* **Work item**
Exactly the lines below from the one with "Click the Auto-fetch link" up to and including the one with "Screen dimensions: 1280x684" make up the answer, with nothing else added.

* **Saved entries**
______________________________

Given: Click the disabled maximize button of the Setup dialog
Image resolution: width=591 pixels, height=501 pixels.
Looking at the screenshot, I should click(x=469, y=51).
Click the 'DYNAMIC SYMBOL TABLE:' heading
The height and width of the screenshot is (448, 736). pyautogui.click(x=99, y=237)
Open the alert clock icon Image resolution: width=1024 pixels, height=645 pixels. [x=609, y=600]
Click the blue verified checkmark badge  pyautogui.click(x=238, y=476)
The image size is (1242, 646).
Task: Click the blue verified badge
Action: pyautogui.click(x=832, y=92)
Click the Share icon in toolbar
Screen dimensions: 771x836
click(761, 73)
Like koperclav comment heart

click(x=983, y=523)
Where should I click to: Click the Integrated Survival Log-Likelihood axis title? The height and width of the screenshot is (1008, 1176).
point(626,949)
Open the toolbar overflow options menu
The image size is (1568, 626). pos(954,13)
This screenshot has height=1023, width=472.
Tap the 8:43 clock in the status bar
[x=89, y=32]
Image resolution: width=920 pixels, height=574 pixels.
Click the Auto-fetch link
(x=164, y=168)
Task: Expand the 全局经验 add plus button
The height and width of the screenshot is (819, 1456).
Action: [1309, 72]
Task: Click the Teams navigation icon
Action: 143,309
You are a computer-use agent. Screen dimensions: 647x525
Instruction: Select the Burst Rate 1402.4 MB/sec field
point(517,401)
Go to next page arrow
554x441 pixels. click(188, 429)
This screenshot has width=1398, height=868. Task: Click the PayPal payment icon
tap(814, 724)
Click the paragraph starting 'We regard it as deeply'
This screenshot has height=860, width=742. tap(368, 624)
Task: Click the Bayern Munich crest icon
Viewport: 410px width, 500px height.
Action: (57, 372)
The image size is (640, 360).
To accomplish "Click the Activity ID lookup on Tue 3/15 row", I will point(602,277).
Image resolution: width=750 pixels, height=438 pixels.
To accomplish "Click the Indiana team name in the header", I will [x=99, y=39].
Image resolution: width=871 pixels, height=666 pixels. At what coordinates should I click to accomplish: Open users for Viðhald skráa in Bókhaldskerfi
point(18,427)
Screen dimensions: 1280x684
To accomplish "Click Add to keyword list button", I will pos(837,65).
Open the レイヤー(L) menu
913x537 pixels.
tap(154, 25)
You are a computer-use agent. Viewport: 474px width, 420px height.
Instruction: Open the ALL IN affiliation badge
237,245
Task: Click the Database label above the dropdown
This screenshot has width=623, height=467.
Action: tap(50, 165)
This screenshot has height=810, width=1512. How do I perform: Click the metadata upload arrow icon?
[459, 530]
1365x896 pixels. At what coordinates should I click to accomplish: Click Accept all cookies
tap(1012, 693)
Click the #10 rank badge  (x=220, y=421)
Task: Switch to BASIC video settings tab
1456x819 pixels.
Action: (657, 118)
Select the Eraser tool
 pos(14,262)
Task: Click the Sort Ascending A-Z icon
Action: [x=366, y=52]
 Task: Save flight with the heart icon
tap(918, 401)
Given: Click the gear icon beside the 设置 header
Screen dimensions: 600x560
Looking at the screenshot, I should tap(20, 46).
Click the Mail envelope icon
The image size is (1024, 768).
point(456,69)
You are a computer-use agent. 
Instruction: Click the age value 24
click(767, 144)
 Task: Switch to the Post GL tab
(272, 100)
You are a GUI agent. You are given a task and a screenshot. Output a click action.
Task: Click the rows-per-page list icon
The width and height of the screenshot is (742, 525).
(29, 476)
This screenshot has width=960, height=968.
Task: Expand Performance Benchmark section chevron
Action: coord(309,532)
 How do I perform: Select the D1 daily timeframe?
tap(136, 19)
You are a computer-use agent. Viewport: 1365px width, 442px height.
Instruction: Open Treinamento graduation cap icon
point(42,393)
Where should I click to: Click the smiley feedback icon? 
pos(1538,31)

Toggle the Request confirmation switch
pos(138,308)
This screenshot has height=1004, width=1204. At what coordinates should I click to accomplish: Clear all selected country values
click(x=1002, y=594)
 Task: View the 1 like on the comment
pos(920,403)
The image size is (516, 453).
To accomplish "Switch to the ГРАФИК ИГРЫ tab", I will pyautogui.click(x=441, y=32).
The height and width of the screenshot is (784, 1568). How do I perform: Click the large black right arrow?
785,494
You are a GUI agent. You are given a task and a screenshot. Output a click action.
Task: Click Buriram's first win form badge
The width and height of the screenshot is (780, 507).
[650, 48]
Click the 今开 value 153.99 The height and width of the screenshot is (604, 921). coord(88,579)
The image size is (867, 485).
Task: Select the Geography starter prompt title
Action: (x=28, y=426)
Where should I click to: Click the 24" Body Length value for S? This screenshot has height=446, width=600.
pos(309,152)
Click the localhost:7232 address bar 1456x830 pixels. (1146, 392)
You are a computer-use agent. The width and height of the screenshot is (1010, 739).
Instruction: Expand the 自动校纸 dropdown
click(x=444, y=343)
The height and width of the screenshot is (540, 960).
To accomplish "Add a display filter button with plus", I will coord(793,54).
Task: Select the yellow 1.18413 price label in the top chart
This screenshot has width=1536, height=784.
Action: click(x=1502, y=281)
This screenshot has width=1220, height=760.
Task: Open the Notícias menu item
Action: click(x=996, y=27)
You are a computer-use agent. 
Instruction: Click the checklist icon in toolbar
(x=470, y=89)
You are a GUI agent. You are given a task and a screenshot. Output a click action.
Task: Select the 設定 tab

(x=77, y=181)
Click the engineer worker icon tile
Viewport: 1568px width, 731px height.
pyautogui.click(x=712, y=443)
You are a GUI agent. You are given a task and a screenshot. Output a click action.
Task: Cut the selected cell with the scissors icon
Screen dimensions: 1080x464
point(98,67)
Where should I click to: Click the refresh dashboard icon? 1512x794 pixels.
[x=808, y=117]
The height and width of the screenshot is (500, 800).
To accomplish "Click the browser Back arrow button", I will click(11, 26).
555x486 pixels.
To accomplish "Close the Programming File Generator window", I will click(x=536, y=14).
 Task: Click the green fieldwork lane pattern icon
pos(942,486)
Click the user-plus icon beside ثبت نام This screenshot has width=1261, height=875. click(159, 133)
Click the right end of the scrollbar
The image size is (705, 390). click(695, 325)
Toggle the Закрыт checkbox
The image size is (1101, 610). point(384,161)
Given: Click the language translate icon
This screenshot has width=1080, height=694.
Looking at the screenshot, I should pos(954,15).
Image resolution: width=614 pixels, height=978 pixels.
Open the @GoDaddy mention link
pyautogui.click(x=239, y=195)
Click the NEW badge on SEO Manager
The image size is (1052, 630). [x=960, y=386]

______________________________

* **Expected output**
Click the Auto-fetch link
(x=164, y=168)
Task: Expand the 全局经验 add plus button
The height and width of the screenshot is (819, 1456).
Action: [1309, 72]
Task: Click the Teams navigation icon
Action: 143,309
You are a computer-use agent. Screen dimensions: 647x525
Instruction: Select the Burst Rate 1402.4 MB/sec field
point(517,401)
Go to next page arrow
554x441 pixels. click(188, 429)
This screenshot has width=1398, height=868. Task: Click the PayPal payment icon
tap(814, 724)
Click the paragraph starting 'We regard it as deeply'
This screenshot has height=860, width=742. tap(368, 624)
Task: Click the Bayern Munich crest icon
Viewport: 410px width, 500px height.
Action: (57, 372)
The image size is (640, 360).
To accomplish "Click the Activity ID lookup on Tue 3/15 row", I will point(602,277).
Image resolution: width=750 pixels, height=438 pixels.
To accomplish "Click the Indiana team name in the header", I will [x=99, y=39].
Image resolution: width=871 pixels, height=666 pixels. At what coordinates should I click to accomplish: Open users for Viðhald skráa in Bókhaldskerfi
point(18,427)
Screen dimensions: 1280x684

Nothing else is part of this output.